Lo primero que nos dicen los maestros del Zen, cuando queremos interrogarles es: “No esperes en absoluto entender lo que es el Zen; es imposible”. Y si se les replica que algún modo habrá de acercarse a él, empiezan a utilizar paradojas que llevan de uno a otro desconcierto.
No obstante, buscando lo que se esconde detrás de esta primera visión abrupta, podemos entresacar una serie de consecuencias que nos aproximan el Zen. […]

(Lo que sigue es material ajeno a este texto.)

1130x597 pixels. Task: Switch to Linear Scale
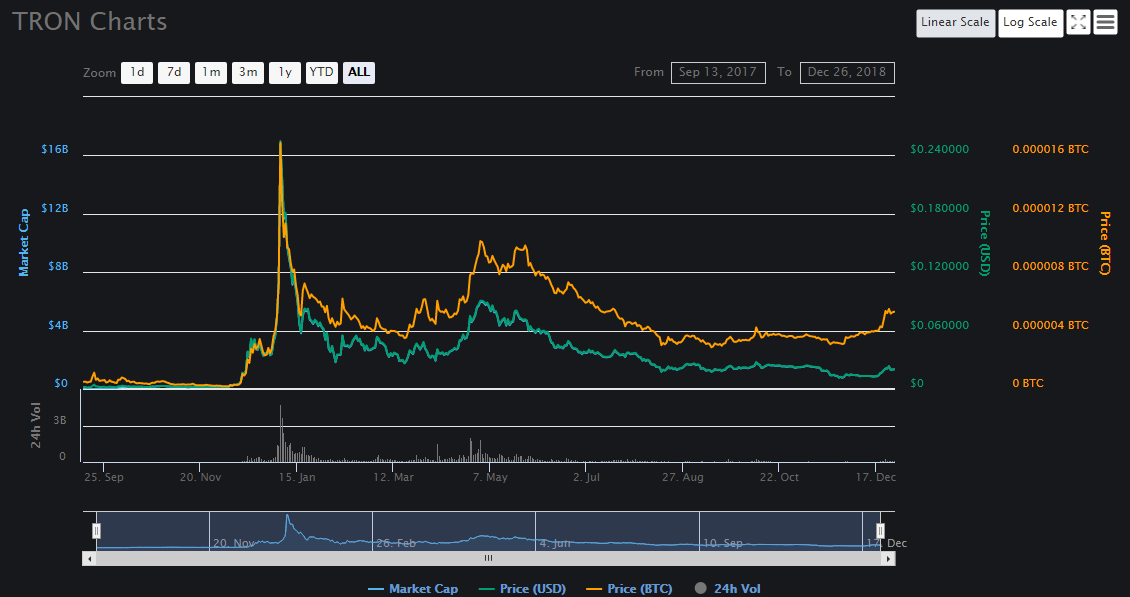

El budismo sostiene que la causa de los problemas que nos aquejan, y de la distorsión interior que nos impide alcanzar el satori es la ignorancia que padece nuestra mente. La mente se detiene en los medios y olvida el objeto primordial, alejándose de la percepción directa de nuestra propia realidad. […] Todas las operaciones de la mente son, por definición, transitorias, fenoménicas, vienen y se van, se diluyen en el tiempo. Lo único real es lo que está detrás de todo fenómeno. Si buscamos algo sólido donde asirnos, donde cogernos, es porque la experiencia de la vida diaria nos ha acostumbrado a depender de las ideas e intentamos hallar la realidad en las ideas. Ahora bien, la realidad, nuestra naturaleza esencial, no es ninguna idea, como no es ningún sentimiento, ni nada de lo que va y viene.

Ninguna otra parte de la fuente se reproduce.